The front doorbell rang. Alleyn looked through the slit in the curtains. A car had arrived with Bailey and Thompson, their driver and their gear. A smallish crowd had been moved down the Mews into the Passage.

The constable in the hallway admitted Bailey and Thompson. Alleyn said: “The lot. Complete coverage. Particularly the broken pottery.”

Thompson walked carefully past the partition into the alcove and stopped short.

“Two, eh?” he said and unshipped his camera.

“Go ahead,” Alleyn said.

Bailey went to the table and looked incredulously from the enormous bodies to Alleyn, who nodded and turned his back. Bailey delicately lifted the checked cloth and said: “Cor!”

“Not pretty,” Alleyn said.

Bailey, shocked into a unique flight of fancy, said: “It’s kind of not real. Like those blown-up affairs they run in fun shows. Giants. Gone into the horrors.”

“It’s very much like that,” Alleyn said. “Did you hear if they’d got through to Sir James?”

“Yes, Mr. Alleyn. On his way.”

“Good. All right. Push on with it, you two.” He turned to Gibson and Fox. “I suggest,” he said, “that we let that lot upstairs have a look at this scene.”

“Shock tactics?” Gibson asked.

“Something like that. Agreed?”

“This is your ground, not mine,” said Gibson, still dully resentful. “I’m only meant to be bloody security.”

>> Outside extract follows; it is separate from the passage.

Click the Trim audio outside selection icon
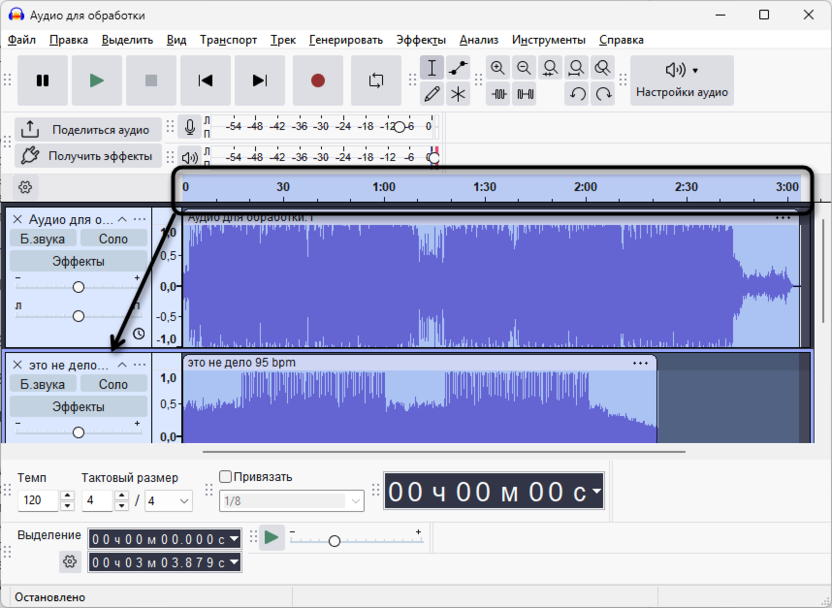Image resolution: width=832 pixels, height=608 pixels. click(498, 92)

Alleyn knew it was advisable to disregard these plaints. He said: “Fox, would you go upstairs? Take the copper in the hall with you. Leave him in the room and have a quiet word on the landing with the man who’s been with them. If he’s got anything I ought to hear, hand it on to me. Otherwise, just stick with them for a bit, would you? Don’t give a clue as to what’s happened. All right?”

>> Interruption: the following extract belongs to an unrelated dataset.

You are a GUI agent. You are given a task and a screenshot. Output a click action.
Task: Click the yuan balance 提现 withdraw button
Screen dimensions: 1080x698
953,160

“I think so,” said Fox placidly and went upstairs.

Bailey’s camera clicked and flashed. Miss Sanskrit’s awful face started up and out in a travesty of life. Thompson collected pottery shards and laid them out on the far end of the work table. More exploratory flies darted down the room. Alleyn continued to watch through the curtains.

A Ng’ombwanan in civilian dress drove up to the door, had a word with the constable on guard, and pushed something through the letter-box. Alleyn heard the flap of the clapper. The car drove away and he went into the hall and collected the package.

“What’s that, then?” Gibson asked.

Alleyn opened it: two passports elaborately stamped and endorsed and a letter on Embassy paper in Ng’ombwanan.

“Giving them the V.I.P. treatment, I wouldn’t be surprised,” Alleyn said and pocketed the lot.

Action known as “routine” was now steadily under way. Sir James Curtis and his secretary arrived, Sir James remarking a little acidly that he would like to know this time whether he would be allowed to follow the usual procedure and hold his damned post mortems if, when and where he wanted them. On being shown the subjects he came as near to exhibiting physical repulsion as Alleyn had ever seen him and asked appallingly if they would provide him with bulldozers.

He said that death had probably occurred within the hour, agreed with Alleyn’s reading of the evidence, listened to what action he proposed to take, and was about to leave when Alleyn said: “There’s a former record of drug-pushing against the man. No sign of them taking anything themselves, I suppose?”